Six months later, the Lhasinu are closing in on Earth, while the fleets of several human worlds close in on the Lhasinu. The human alliance is close to breaking up when Sanat betrays Lunar Base to the Lhasinu, forcing the allied human fleets to fight in self-defense. The Lhasinu fleet attacking Earth is defeated. At the same time, a human fleet attacking the Lhasinuic Home Fleet in the Vega system is also victorious, and the Lhasinu are forced to surrender.

==Reputation==
"Black Friar of the Flame" has a reputation as Asimov's worst story, based partly on what he described as an "awful" title. However, it serves as a precursor to Asimov's more successful venture into future history, the Foundation Series.
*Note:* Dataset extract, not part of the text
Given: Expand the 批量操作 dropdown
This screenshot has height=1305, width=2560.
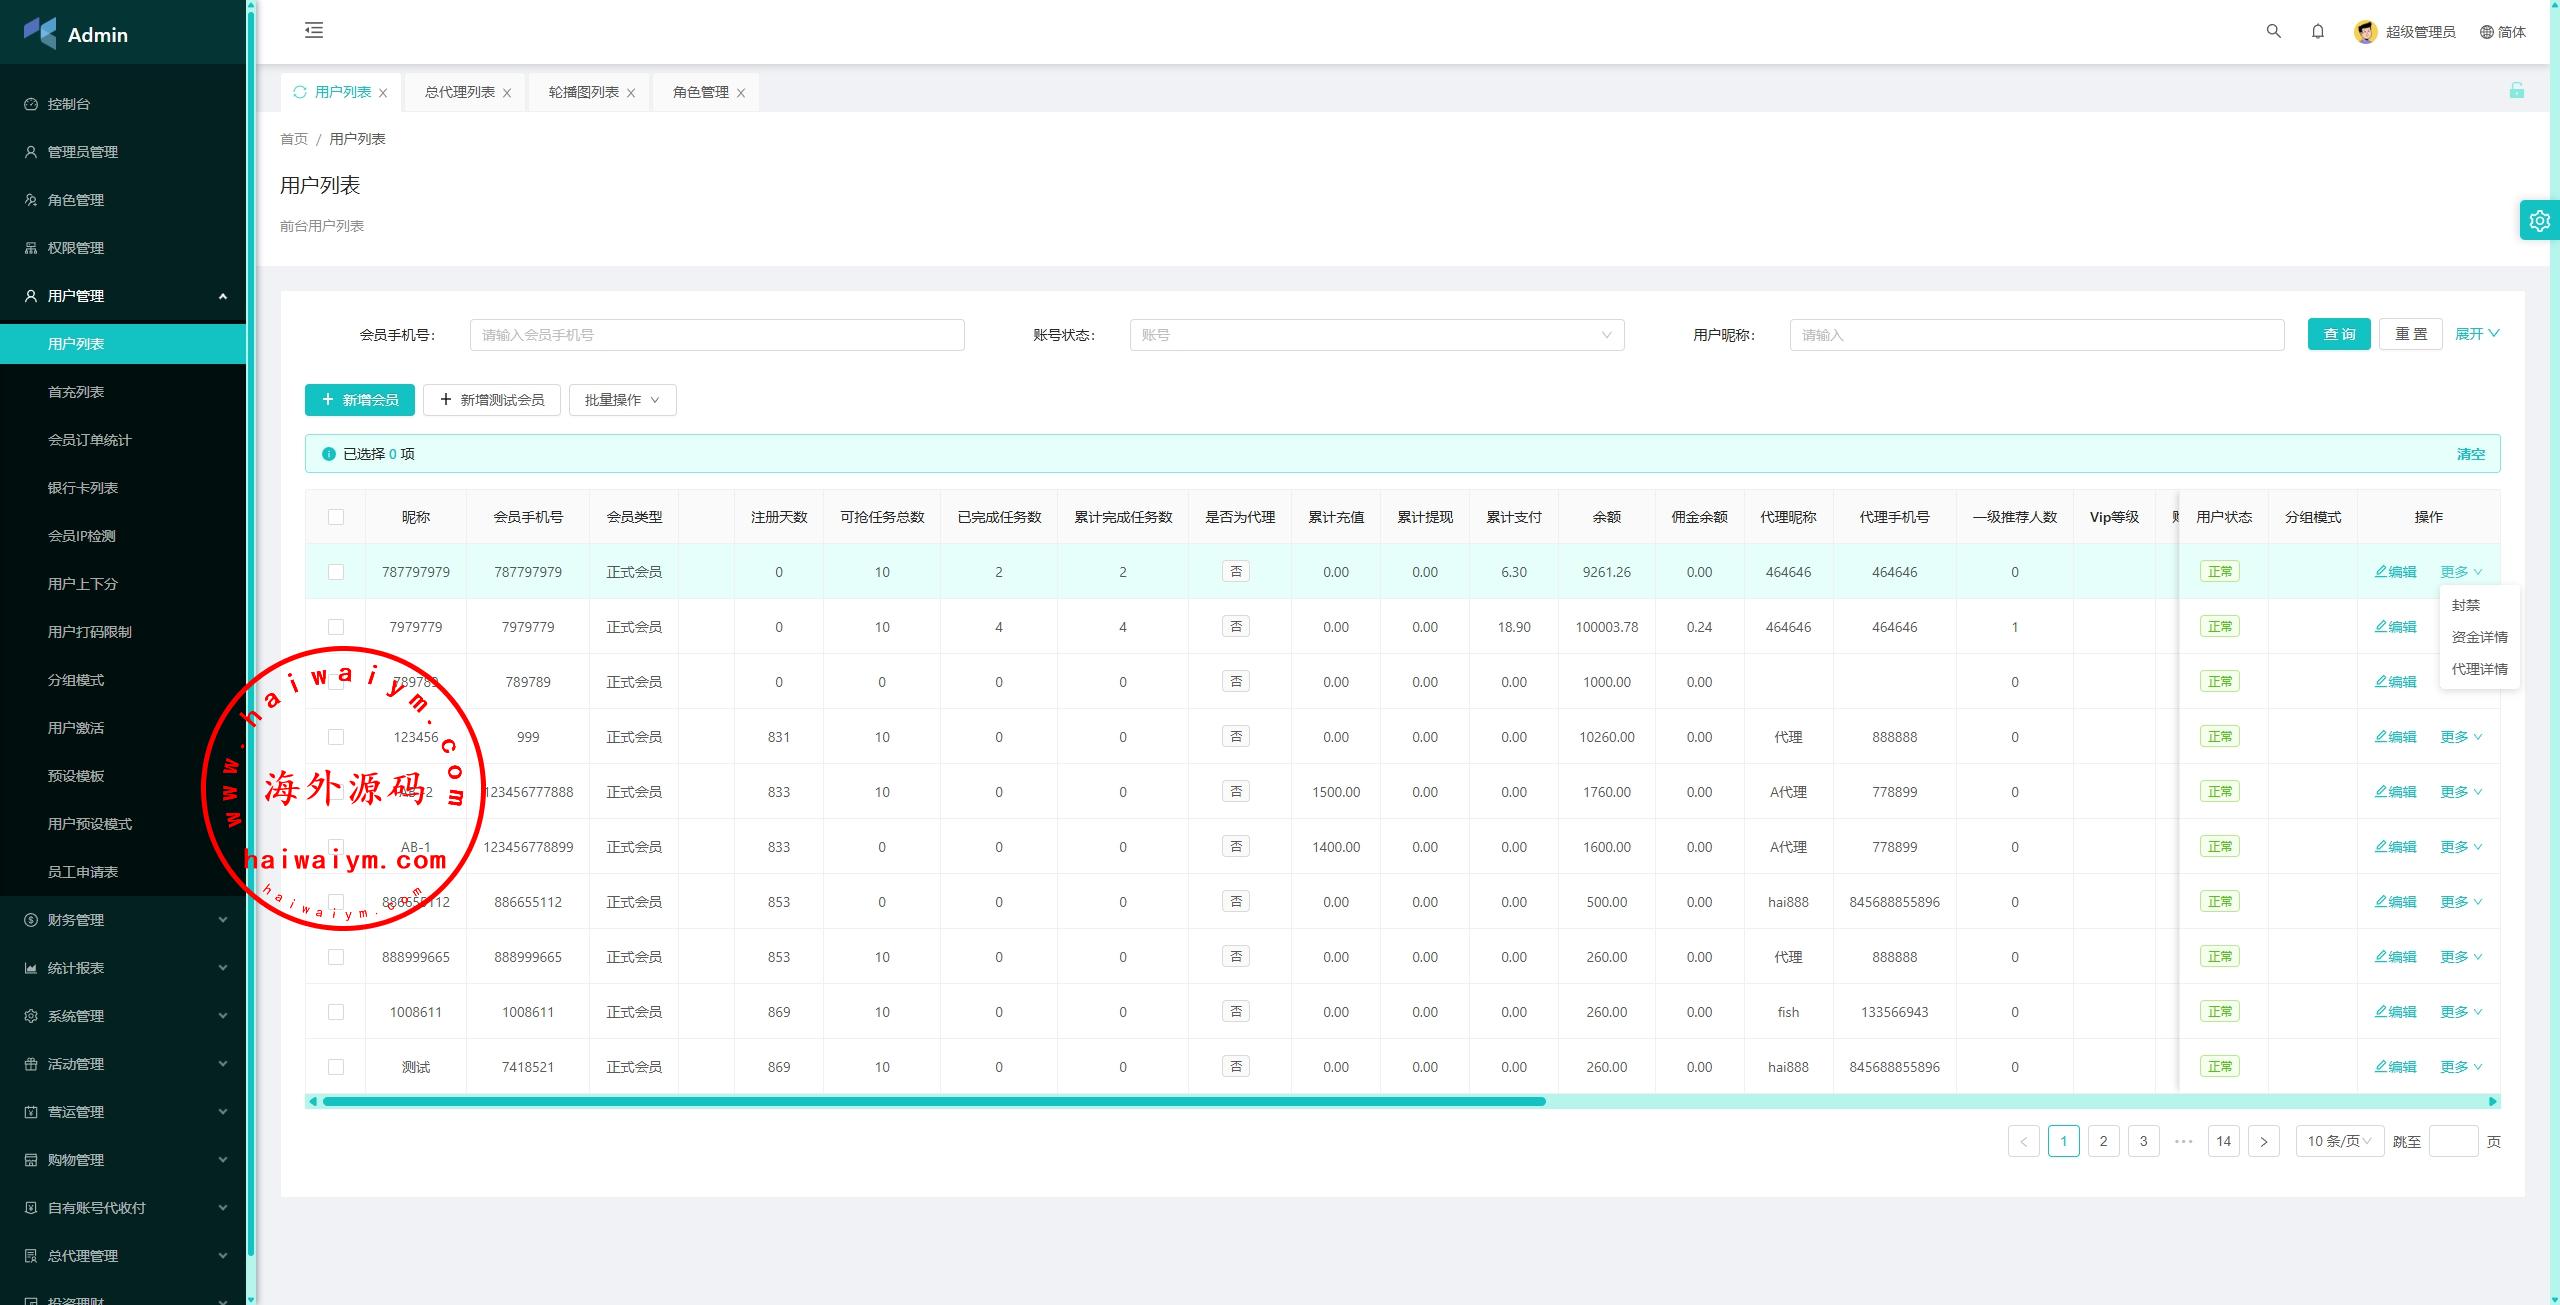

The planets Trantor and Santanni make their first appearance in "Black Friar of the Flame". The general situation of an embattled Earth facing a vast empire is similar to that of Pebble in the Sky, which like "Black Friar of the Flame" was based on the conflict between Judea and the Roman Empire. Another historical reference is the modelling of the climactic battle on the Battle of Salamis.

The multiple rewrites the story went through turned Asimov off rewrites. Most of Asimov's subsequent stories were published as he wrote them, or after a single revision.

After its initial publication in Planet Stories, "Black Friar of the Flame" was reprinted in a 1952 magazine published by Planet Stories called Tops in Science Fiction.